(Extracted data entries)

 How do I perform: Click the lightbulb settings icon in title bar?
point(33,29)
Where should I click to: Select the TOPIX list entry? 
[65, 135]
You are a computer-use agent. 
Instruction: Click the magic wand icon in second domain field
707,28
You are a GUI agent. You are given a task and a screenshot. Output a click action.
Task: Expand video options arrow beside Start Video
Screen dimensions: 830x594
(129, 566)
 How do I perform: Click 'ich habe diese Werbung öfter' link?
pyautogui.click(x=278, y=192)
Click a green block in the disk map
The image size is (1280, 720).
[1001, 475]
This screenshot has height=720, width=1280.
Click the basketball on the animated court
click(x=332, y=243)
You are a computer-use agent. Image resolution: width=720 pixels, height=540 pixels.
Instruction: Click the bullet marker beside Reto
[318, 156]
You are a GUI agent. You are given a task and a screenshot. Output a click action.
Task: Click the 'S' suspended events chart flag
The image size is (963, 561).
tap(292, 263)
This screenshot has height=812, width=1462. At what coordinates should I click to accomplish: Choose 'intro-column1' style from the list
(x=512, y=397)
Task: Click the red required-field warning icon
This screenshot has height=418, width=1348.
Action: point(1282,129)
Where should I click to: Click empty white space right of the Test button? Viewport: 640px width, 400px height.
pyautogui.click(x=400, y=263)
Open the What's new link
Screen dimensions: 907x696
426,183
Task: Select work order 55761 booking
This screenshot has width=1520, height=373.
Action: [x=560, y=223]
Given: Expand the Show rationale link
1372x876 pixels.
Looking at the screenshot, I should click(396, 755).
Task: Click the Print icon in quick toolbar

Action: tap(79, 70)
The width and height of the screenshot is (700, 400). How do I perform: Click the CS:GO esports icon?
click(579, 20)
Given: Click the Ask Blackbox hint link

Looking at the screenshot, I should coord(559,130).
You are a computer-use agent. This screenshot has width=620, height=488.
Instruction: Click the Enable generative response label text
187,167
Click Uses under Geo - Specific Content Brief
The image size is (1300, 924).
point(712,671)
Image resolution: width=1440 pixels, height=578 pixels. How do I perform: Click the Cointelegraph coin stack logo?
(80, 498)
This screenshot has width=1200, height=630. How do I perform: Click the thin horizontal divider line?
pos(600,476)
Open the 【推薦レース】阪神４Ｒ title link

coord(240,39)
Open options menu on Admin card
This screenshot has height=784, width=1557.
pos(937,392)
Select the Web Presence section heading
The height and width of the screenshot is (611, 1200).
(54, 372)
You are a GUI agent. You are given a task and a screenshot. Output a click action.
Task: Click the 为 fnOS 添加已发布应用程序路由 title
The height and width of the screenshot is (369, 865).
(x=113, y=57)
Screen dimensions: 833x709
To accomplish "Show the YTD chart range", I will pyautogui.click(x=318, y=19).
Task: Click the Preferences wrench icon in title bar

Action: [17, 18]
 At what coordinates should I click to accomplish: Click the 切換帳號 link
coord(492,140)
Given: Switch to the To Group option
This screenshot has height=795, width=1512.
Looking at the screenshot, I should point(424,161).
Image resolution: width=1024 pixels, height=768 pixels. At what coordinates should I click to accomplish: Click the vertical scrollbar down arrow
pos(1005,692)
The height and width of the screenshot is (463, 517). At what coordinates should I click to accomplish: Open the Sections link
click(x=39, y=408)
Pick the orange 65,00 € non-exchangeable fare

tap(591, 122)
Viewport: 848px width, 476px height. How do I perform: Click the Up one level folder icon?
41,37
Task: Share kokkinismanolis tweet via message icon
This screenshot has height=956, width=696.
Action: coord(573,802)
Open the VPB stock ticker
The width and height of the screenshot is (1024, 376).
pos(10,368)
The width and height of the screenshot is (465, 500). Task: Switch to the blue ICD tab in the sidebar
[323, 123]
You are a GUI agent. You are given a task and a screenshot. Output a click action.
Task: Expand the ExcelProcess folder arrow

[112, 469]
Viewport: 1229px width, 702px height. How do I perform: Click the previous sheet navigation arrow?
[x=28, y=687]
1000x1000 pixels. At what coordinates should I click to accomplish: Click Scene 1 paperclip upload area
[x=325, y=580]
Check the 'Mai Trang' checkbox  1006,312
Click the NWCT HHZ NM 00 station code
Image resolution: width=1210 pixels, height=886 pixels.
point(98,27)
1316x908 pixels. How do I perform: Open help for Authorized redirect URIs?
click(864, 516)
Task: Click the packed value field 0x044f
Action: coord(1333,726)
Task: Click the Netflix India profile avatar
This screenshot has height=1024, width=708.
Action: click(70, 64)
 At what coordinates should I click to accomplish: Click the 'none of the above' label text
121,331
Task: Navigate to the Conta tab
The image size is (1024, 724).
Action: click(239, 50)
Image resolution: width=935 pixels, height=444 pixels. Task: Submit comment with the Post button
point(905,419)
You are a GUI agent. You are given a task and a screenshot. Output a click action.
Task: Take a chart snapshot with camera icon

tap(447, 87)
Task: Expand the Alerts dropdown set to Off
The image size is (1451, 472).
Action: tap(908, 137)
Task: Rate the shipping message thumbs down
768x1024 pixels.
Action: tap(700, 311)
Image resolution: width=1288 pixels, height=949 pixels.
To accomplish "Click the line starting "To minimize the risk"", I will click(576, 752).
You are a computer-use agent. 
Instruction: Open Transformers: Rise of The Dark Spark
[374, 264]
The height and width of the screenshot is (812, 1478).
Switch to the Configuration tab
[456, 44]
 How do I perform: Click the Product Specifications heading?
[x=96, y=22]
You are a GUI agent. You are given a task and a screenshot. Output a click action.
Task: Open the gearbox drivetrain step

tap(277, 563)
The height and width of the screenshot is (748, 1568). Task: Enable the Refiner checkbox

§ **Work to be completed**:
Repeat each record above precisely as written.

§ **Output below**:
 How do I perform: Click the lightbulb settings icon in title bar?
point(33,29)
Where should I click to: Select the TOPIX list entry? 
[65, 135]
You are a computer-use agent. 
Instruction: Click the magic wand icon in second domain field
707,28
You are a GUI agent. You are given a task and a screenshot. Output a click action.
Task: Expand video options arrow beside Start Video
Screen dimensions: 830x594
(129, 566)
 How do I perform: Click 'ich habe diese Werbung öfter' link?
pyautogui.click(x=278, y=192)
Click a green block in the disk map
The image size is (1280, 720).
[1001, 475]
This screenshot has height=720, width=1280.
Click the basketball on the animated court
click(x=332, y=243)
You are a computer-use agent. Image resolution: width=720 pixels, height=540 pixels.
Instruction: Click the bullet marker beside Reto
[318, 156]
You are a GUI agent. You are given a task and a screenshot. Output a click action.
Task: Click the 'S' suspended events chart flag
The image size is (963, 561).
tap(292, 263)
This screenshot has height=812, width=1462. At what coordinates should I click to accomplish: Choose 'intro-column1' style from the list
(x=512, y=397)
Task: Click the red required-field warning icon
This screenshot has height=418, width=1348.
Action: point(1282,129)
Where should I click to: Click empty white space right of the Test button? Viewport: 640px width, 400px height.
pyautogui.click(x=400, y=263)
Open the What's new link
Screen dimensions: 907x696
426,183
Task: Select work order 55761 booking
This screenshot has width=1520, height=373.
Action: [x=560, y=223]
Given: Expand the Show rationale link
1372x876 pixels.
Looking at the screenshot, I should click(396, 755).
Task: Click the Print icon in quick toolbar

Action: tap(79, 70)
The width and height of the screenshot is (700, 400). How do I perform: Click the CS:GO esports icon?
click(579, 20)
Given: Click the Ask Blackbox hint link

Looking at the screenshot, I should coord(559,130).
You are a computer-use agent. This screenshot has width=620, height=488.
Instruction: Click the Enable generative response label text
187,167
Click Uses under Geo - Specific Content Brief
The image size is (1300, 924).
point(712,671)
Image resolution: width=1440 pixels, height=578 pixels. How do I perform: Click the Cointelegraph coin stack logo?
(80, 498)
This screenshot has width=1200, height=630. How do I perform: Click the thin horizontal divider line?
pos(600,476)
Open the 【推薦レース】阪神４Ｒ title link

coord(240,39)
Open options menu on Admin card
This screenshot has height=784, width=1557.
pos(937,392)
Select the Web Presence section heading
The height and width of the screenshot is (611, 1200).
(54, 372)
You are a GUI agent. You are given a task and a screenshot. Output a click action.
Task: Click the 为 fnOS 添加已发布应用程序路由 title
The height and width of the screenshot is (369, 865).
(x=113, y=57)
Screen dimensions: 833x709
To accomplish "Show the YTD chart range", I will pyautogui.click(x=318, y=19).
Task: Click the Preferences wrench icon in title bar

Action: [17, 18]
 At what coordinates should I click to accomplish: Click the 切換帳號 link
coord(492,140)
Given: Switch to the To Group option
This screenshot has height=795, width=1512.
Looking at the screenshot, I should point(424,161).
Image resolution: width=1024 pixels, height=768 pixels. At what coordinates should I click to accomplish: Click the vertical scrollbar down arrow
pos(1005,692)
The height and width of the screenshot is (463, 517). At what coordinates should I click to accomplish: Open the Sections link
click(x=39, y=408)
Pick the orange 65,00 € non-exchangeable fare

tap(591, 122)
Viewport: 848px width, 476px height. How do I perform: Click the Up one level folder icon?
41,37
Task: Share kokkinismanolis tweet via message icon
This screenshot has height=956, width=696.
Action: coord(573,802)
Open the VPB stock ticker
The width and height of the screenshot is (1024, 376).
pos(10,368)
The width and height of the screenshot is (465, 500). Task: Switch to the blue ICD tab in the sidebar
[323, 123]
You are a GUI agent. You are given a task and a screenshot. Output a click action.
Task: Expand the ExcelProcess folder arrow

[112, 469]
Viewport: 1229px width, 702px height. How do I perform: Click the previous sheet navigation arrow?
[x=28, y=687]
1000x1000 pixels. At what coordinates should I click to accomplish: Click Scene 1 paperclip upload area
[x=325, y=580]
Check the 'Mai Trang' checkbox  1006,312
Click the NWCT HHZ NM 00 station code
Image resolution: width=1210 pixels, height=886 pixels.
point(98,27)
1316x908 pixels. How do I perform: Open help for Authorized redirect URIs?
click(864, 516)
Task: Click the packed value field 0x044f
Action: coord(1333,726)
Task: Click the Netflix India profile avatar
This screenshot has height=1024, width=708.
Action: click(70, 64)
 At what coordinates should I click to accomplish: Click the 'none of the above' label text
121,331
Task: Navigate to the Conta tab
The image size is (1024, 724).
Action: click(239, 50)
Image resolution: width=935 pixels, height=444 pixels. Task: Submit comment with the Post button
point(905,419)
You are a GUI agent. You are given a task and a screenshot. Output a click action.
Task: Take a chart snapshot with camera icon

tap(447, 87)
Task: Expand the Alerts dropdown set to Off
The image size is (1451, 472).
Action: tap(908, 137)
Task: Rate the shipping message thumbs down
768x1024 pixels.
Action: tap(700, 311)
Image resolution: width=1288 pixels, height=949 pixels.
To accomplish "Click the line starting "To minimize the risk"", I will click(576, 752).
You are a computer-use agent. 
Instruction: Open Transformers: Rise of The Dark Spark
[374, 264]
The height and width of the screenshot is (812, 1478).
Switch to the Configuration tab
[456, 44]
 How do I perform: Click the Product Specifications heading?
[x=96, y=22]
You are a GUI agent. You are given a task and a screenshot. Output a click action.
Task: Open the gearbox drivetrain step

tap(277, 563)
The height and width of the screenshot is (748, 1568). Task: Enable the Refiner checkbox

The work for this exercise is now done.